● **EXERCISE**
The output should be every line below, retyped exactly, with no images.

● **DATA TO EXAMINE**
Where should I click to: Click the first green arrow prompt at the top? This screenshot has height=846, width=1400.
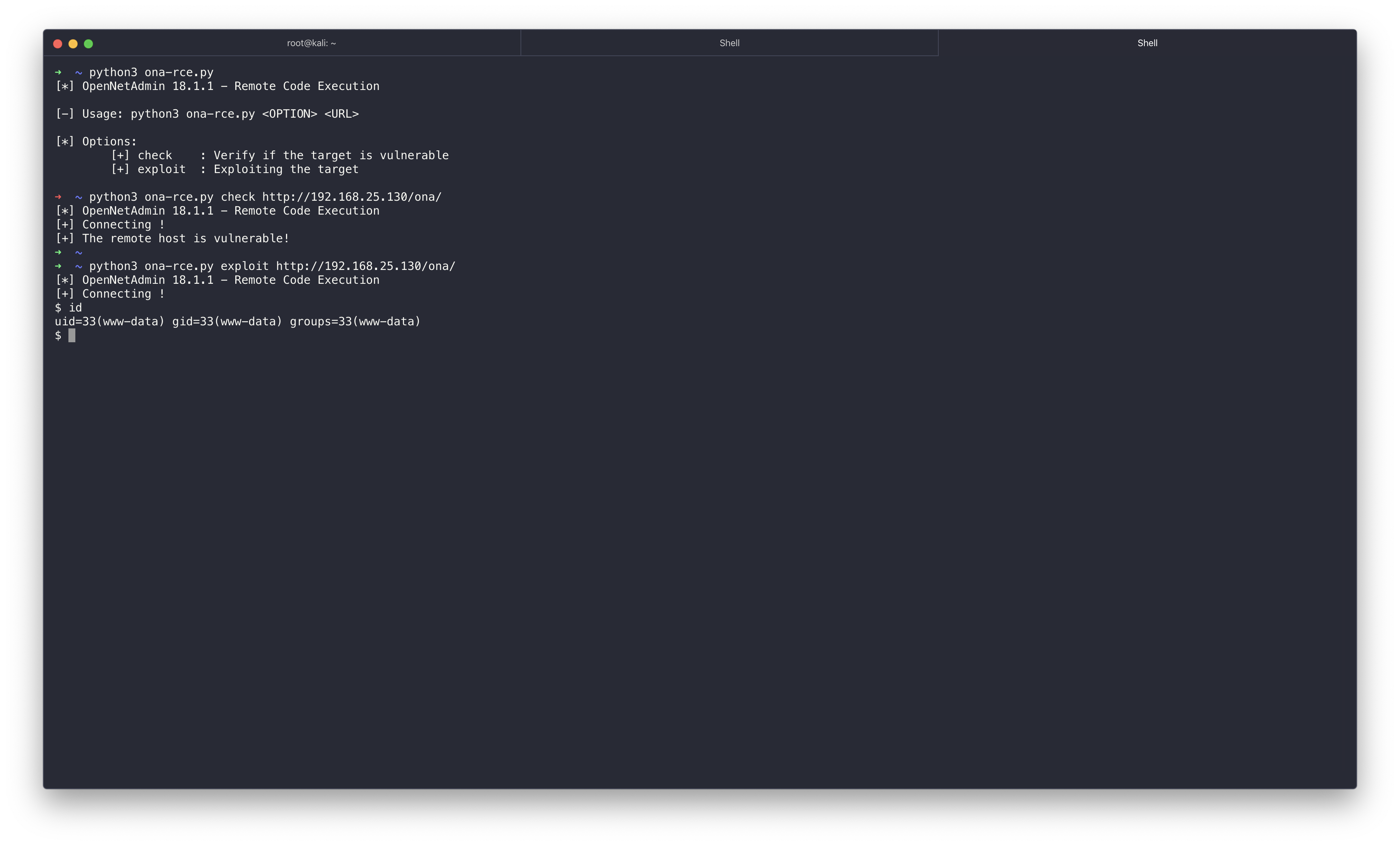tap(58, 72)
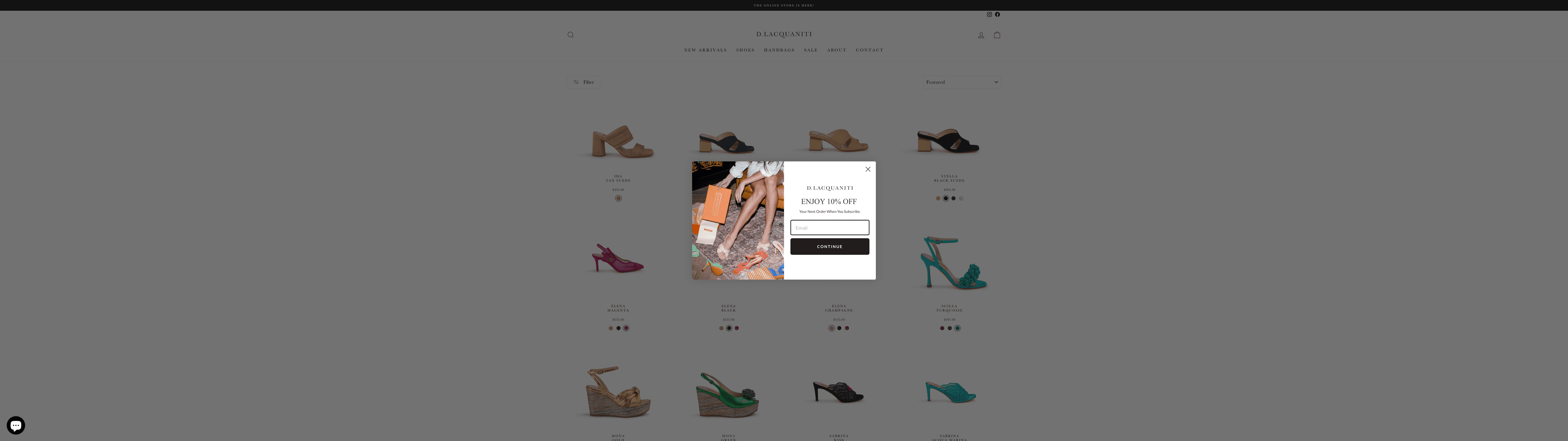Select black swatch under Elena Champagne

tap(839, 328)
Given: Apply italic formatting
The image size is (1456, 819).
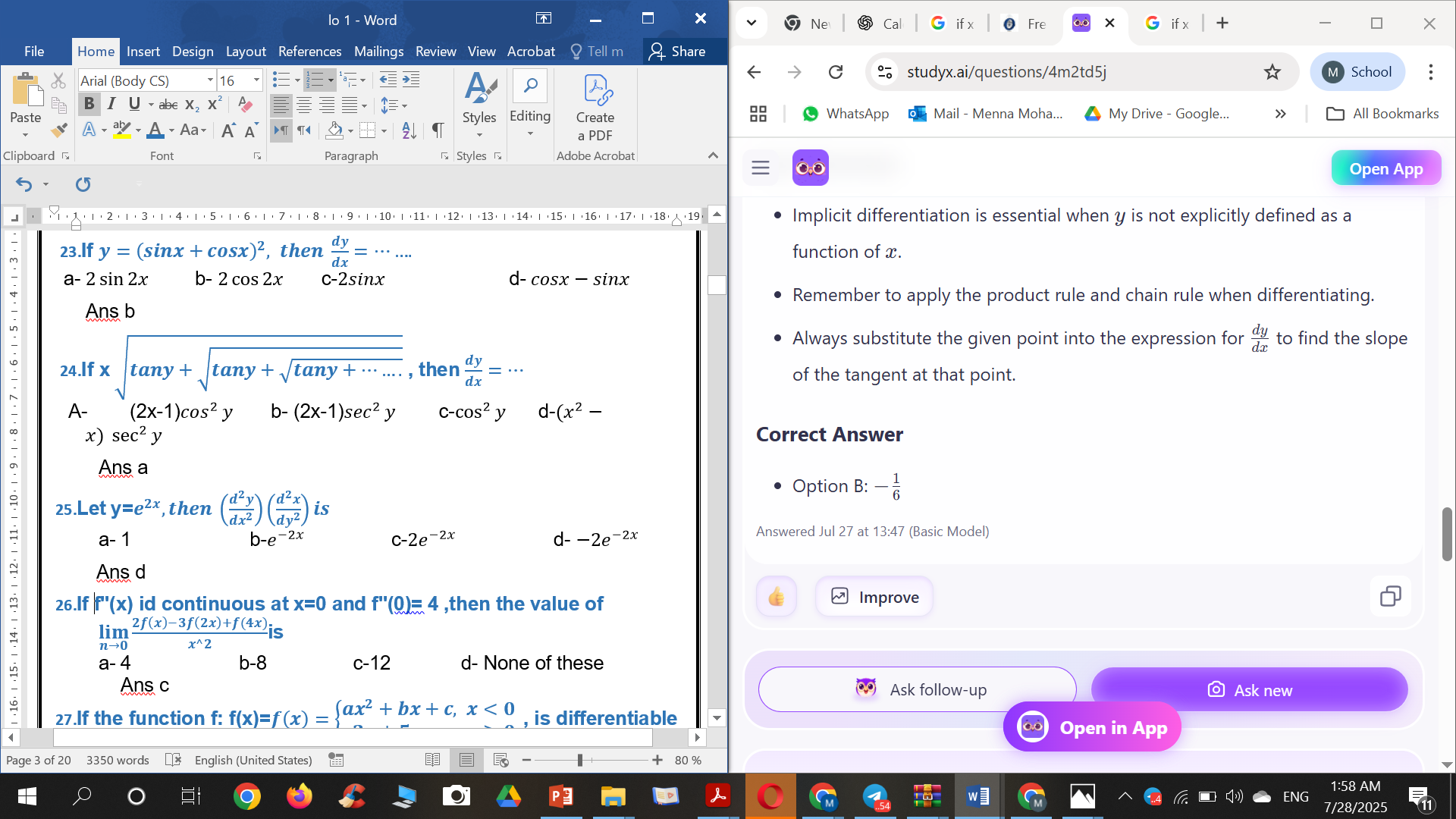Looking at the screenshot, I should 111,104.
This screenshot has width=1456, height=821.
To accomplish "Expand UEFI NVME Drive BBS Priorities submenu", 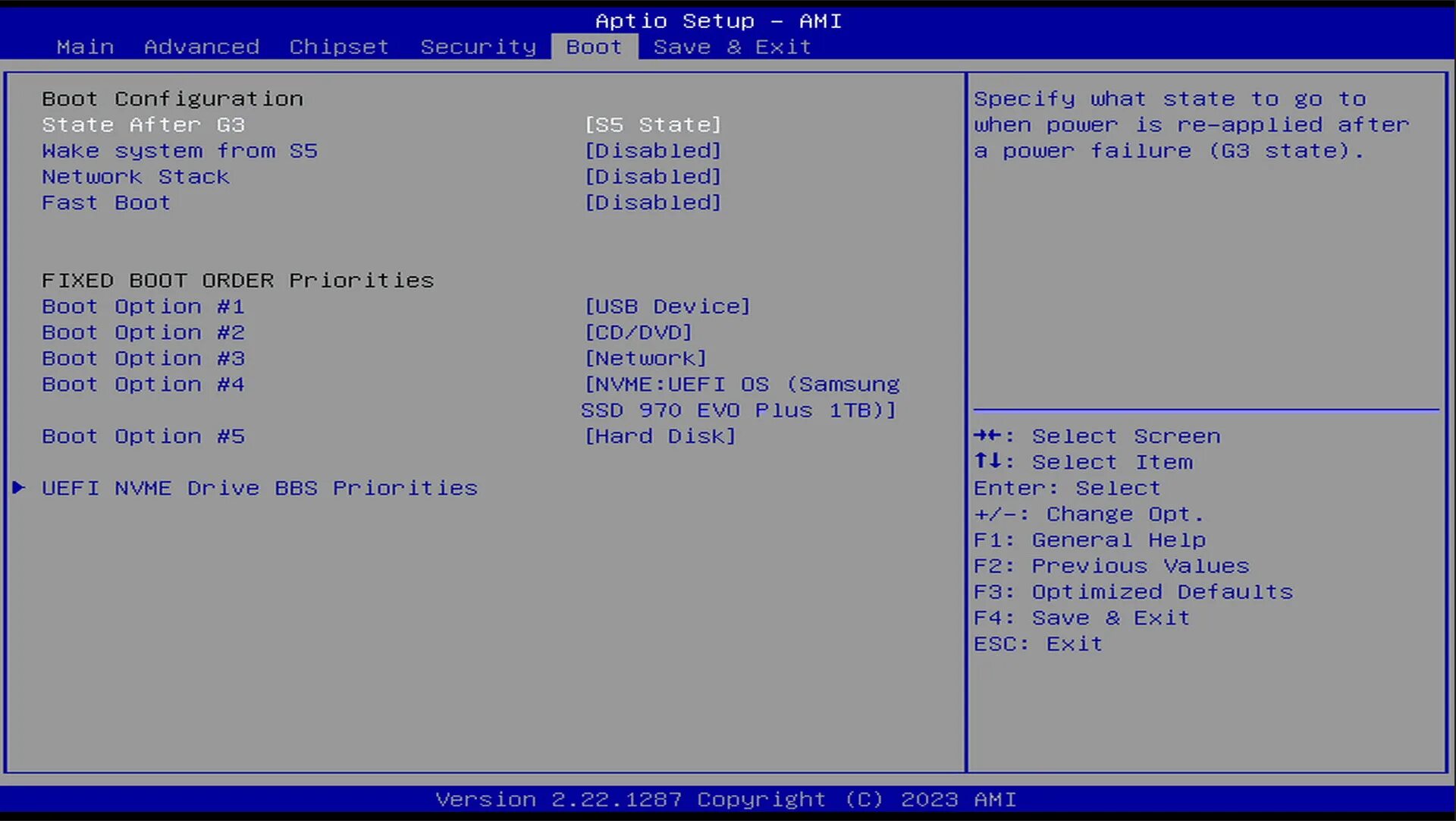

● **SOLUTION FOR THIS EXERCISE**
Where should I click to: Click the first green arrow prompt at the top? This screenshot has height=846, width=1400.
tap(58, 72)
Select black swatch under Elena Champagne

tap(839, 328)
Given: Apply italic formatting
The image size is (1456, 819).
Looking at the screenshot, I should 111,104.
This screenshot has width=1456, height=821.
To accomplish "Expand UEFI NVME Drive BBS Priorities submenu", 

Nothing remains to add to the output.